Data listing -
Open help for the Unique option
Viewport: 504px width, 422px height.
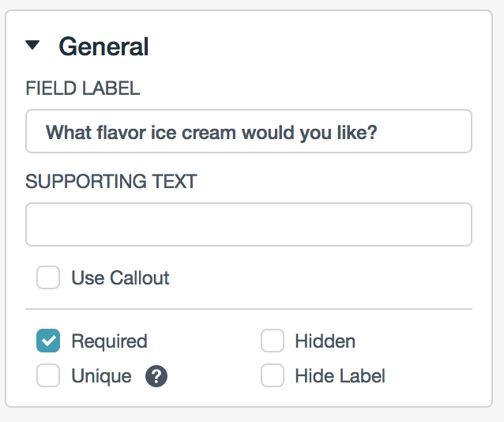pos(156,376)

...

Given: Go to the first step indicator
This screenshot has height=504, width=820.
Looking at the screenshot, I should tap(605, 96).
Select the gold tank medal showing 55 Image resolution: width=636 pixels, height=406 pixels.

Work to be completed - What you give back should be only the lines of the records above, starting at the line with "This screenshot has height=504, width=820." and ending at the line with "Select the gold", restated word for word.

Response area -
This screenshot has height=504, width=820.
Looking at the screenshot, I should tap(605, 96).
Select the gold tank medal showing 55 Image resolution: width=636 pixels, height=406 pixels.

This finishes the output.